Thursday, June 20, 2013

What's in a Name?

Why do we always begin each worship service with “In the name of the Father, and of the Son and of the Holy Spirit”?

This introductory phrase, called the “invocation,” is the best way for Trinitarian Christians to begin worship for two reasons:  the the power of God’s name, and the presence of Christ.  This three-fold name, Father, Son, and Holy Spirit, is the very name that was put on us in our baptism when we became children of God.  So we cross ourselves, symbolically binding this name to us, to remind ourselves that God has washed us and made us his own by the power of his Word, binding us to Christ forever.  The Christian life begins at baptism, with the name of God, and thus our worship, which serves as a mini-drama or microcosm of the Christian life, begins the same way.  This is what it means to “call upon the name of the Lord,” (Genesis 4:26), and, as the second commandment forbids us from misusing the name of the Lord, so we as Christians have the responsibility to use God’s name properly.  This is done when we, as Luther says in the Small Catechism, “call upon it in every trouble, pray, praise, and give thanks.”  Jesus said, in Matthew 18, “For where two or three are gathered in my name, there am I among them.”  So we formally declare that we are gathering in His name, that of the Triune God, because we believe that when we do gather, Christ himself is truly present among us.  We don’t worship Jesus as if he were a nice idea or somehow chained to the throne up in heaven incapable of leaving to visit us.  Instead, we believe, teach, and confess that through the Word of God and the means of grace, Christ himself is heard speaking to us (the Service of the Word) and seen giving himself to us (the Service of the Sacrament).  Many churches today worship Jesus as if he were somewhere else, as if our spirits ascend up into heaven to commune with God there.  But in our churches, we believe that instead that Christ himself comes down to us, through the ministry he sent out into the church, to personally bless us with his gifts of forgiveness, life, and salvation.  

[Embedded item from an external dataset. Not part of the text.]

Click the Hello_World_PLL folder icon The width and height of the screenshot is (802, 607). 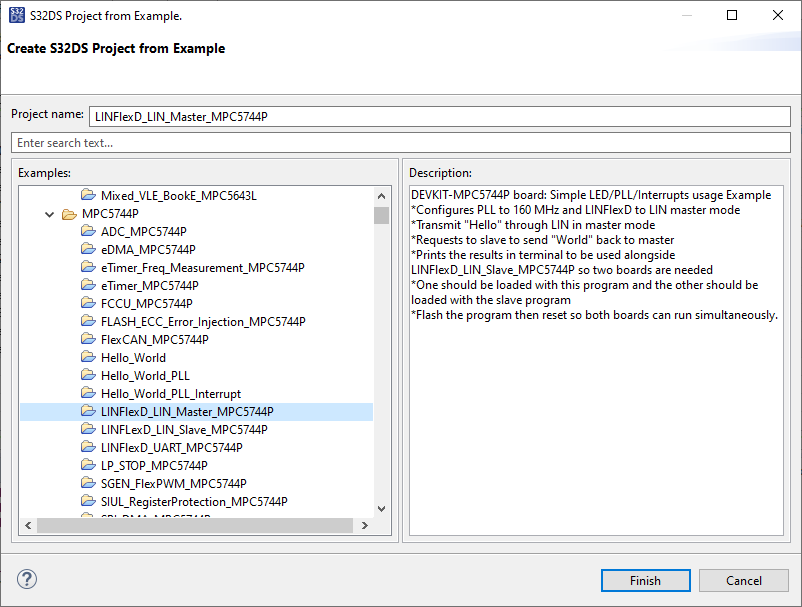[89, 375]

From the Large Catechism:  on the Second Commandment:  This command now leads us forward and directs the mouth and tongue to God.  For the first things that spring from the heart and show themselves are words [Matthew 12:34].  ...for His name has been revealed and given to us so that it may be of constant use and profit.  ...this commandment also applies to right teaching and to calling on His name in trouble or praising and thanking Him in prosperity, and so on.  All of this is summed up and commanded in Psalm 50:15, “Call upon me in the day of trouble; I will deliver you, and you shall glorify Me.”  For all this is bringing God’s name into the service of truth and using it in a blessed way.  In this way His name is hallowed, as we pray in the Lord’s Prayer.